Surely Goodness and Mercy 



      "The Lord is my shepherd, I shall not want." Even people that don't know scripture probably know that one. The 23rd Psalm is probably one of the most quoted scriptures. Students memorize it in Sunday school. It is read at funerals. It is used to comfort people facing difficult times. "Yea though I walk through the valley of the shadow of death, I will fear no evil" (v4) Who can't find comfort in those words? "Thou preparest a table before me in the presence of my enemies: thou annointest my head with oil; my cup runneth over." (v5) Again, comfort and peace in difficult times. 
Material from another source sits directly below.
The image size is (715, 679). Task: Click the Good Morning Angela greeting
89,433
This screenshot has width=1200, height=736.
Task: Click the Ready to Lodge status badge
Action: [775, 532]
      You have heard everything you can about this Psalm. You have probably learned about shepherds and the imagery that goes with that. You have heard about The Good Shepherd and all that means, have you paid attention to all of it? The psalms are full from beginning to end and you have to look at everything they contain. We can walk boldly into the valley of the shadow of death with the confidence that God's rod and staff will be there to comfort us. Wait, comfort us, not protect us? "Surely goodness and mercy shall follow me all the days of my life..."(v6) What? Follow me? No, I need your goodness to go before me. God's goodness and mercy are to follow us wherever we go, not go before us. 
     We should leave behind goodness and mercy where we go, it doesn't go before us. Don't wait for God's goodness to go before, take it with you. Take it to places where it isn't. God's rod and staff will be there to protect you and comfort you, but you need to walk though the valley as goodness and mercy follow you.